╭─ DATA PROVIDED

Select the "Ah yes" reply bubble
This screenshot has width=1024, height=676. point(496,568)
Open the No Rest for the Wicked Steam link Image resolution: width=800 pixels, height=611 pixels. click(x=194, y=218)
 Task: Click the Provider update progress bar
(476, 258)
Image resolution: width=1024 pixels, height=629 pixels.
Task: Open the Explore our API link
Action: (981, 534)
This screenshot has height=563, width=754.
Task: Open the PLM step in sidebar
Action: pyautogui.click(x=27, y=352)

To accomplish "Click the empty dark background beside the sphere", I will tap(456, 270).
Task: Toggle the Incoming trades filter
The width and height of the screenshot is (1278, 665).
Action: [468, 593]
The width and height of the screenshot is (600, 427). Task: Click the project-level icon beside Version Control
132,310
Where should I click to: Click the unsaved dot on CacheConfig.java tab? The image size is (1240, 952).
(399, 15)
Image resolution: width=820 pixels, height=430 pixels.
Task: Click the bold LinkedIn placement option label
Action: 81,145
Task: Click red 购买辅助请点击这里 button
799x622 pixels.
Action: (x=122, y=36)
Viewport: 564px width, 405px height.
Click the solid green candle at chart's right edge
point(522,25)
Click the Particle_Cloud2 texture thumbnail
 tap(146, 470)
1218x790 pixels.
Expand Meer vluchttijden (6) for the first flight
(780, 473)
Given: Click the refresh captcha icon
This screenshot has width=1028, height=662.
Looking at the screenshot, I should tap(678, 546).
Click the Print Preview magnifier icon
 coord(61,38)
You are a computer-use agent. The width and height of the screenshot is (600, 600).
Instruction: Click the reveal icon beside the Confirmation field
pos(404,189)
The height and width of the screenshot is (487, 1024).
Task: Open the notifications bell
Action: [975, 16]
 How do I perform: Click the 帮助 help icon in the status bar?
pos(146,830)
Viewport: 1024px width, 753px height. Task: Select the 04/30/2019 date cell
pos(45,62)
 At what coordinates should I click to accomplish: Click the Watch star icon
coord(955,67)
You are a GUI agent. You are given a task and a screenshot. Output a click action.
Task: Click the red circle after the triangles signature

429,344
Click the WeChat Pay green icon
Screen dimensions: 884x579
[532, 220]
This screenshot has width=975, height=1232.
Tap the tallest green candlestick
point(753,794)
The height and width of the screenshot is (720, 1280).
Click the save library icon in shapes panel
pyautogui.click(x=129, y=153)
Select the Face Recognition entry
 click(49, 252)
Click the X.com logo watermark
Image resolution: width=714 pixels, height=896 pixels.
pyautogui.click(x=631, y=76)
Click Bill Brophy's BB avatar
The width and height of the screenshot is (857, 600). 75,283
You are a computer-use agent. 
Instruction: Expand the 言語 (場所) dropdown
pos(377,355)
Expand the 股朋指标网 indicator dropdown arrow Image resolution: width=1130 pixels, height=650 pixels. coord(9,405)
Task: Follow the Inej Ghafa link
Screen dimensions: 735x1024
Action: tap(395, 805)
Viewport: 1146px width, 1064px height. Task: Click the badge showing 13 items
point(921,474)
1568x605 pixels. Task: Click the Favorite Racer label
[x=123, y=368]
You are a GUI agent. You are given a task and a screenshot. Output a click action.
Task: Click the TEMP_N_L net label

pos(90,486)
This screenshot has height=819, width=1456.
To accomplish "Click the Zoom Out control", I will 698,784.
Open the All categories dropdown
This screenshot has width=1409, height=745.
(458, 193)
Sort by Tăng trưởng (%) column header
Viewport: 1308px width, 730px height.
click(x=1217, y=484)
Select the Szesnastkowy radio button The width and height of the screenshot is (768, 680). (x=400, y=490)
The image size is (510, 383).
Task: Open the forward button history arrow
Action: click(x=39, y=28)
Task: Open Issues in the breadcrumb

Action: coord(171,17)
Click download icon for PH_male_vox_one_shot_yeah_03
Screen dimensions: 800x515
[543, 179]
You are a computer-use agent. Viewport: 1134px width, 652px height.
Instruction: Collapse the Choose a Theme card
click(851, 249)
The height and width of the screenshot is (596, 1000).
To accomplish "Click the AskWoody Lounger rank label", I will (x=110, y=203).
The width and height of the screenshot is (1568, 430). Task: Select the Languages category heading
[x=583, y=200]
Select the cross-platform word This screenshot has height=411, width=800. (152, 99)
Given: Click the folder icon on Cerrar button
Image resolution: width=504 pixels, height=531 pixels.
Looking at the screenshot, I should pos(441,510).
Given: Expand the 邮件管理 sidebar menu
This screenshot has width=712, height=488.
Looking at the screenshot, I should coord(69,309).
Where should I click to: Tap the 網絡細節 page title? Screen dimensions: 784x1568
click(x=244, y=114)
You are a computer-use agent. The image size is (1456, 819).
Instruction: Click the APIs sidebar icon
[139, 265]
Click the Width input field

╰─

◆ WHAT IS REQUIRED
Write out the records above exactly, from the opening line to the line with "Open the No Rest", including both, with nothing added.

◆ ANSWER BOX
Select the "Ah yes" reply bubble
This screenshot has width=1024, height=676. point(496,568)
Open the No Rest for the Wicked Steam link Image resolution: width=800 pixels, height=611 pixels. click(x=194, y=218)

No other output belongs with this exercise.